The world according to Marshall McLuhan
The Globe and Mail's Mark Medley speaks with biographer Douglas Coupland on why the culture and communications guru's theories continue to resonate in 2017 – perhaps more than ever
In his 2010 biography of Marshall McLuhan, the visual artist and writer Douglas Coupland describes reading the work of the much celebrated (and much misunderstood) culture and communications guru as the equivalent of "visiting Antarctica. You have to have time, patience, endurance, means and stubbornness to do so, and once you're there, you're unsure of just what it is you will find."
It depends on when you visit, too. It's been a scant seven years since Mr. Coupland published his slim book, an idiosyncratic blend of biography, philosophy, fiction and cultural criticism, but the Edmonton-born Mr. McLuhan – whose output includes seminal texts like 1962's The Gutenberg Galaxy, 1964's Understanding Media and 1967's The Medium is the Massage (a play on his most-famous proclamation that "The medium is the message") – is, arguably, more prophetic than ever.

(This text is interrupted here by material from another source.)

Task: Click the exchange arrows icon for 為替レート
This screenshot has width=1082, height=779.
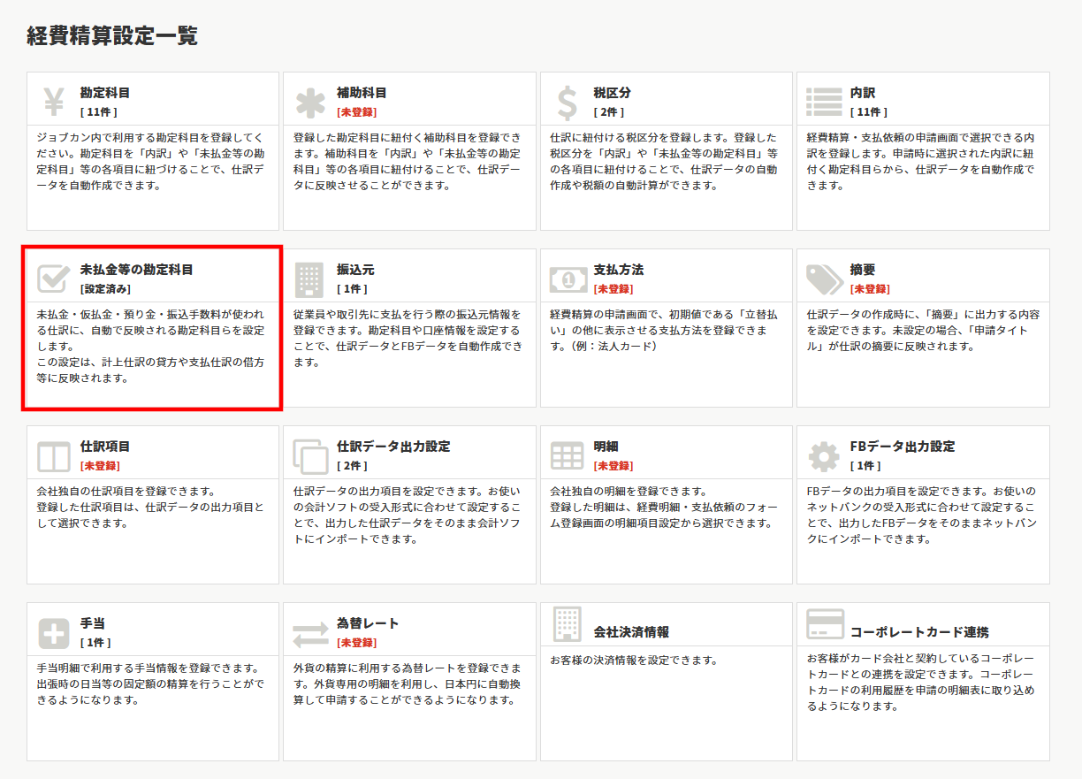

"He's one of those people that, with hindsight, becomes ever more relevant and ever more vital," says Mr. Coupland, whose books, from the novels Microserfs, jPod and Player One to Kitten Clone, his 2014 non-fiction study of global telecommunications firm Alcatel-Lucent, has sometimes been positioned as spiritually descended from Mr. McLuhan's work. "I would think if you didn't read that biography in 2010 when it came out, well, now it's 2017 – you really, really might consider reading it. Because since then it's just gotten more and more accurate. It's not a result of my writing. It's a result of how the world played out according to his theories."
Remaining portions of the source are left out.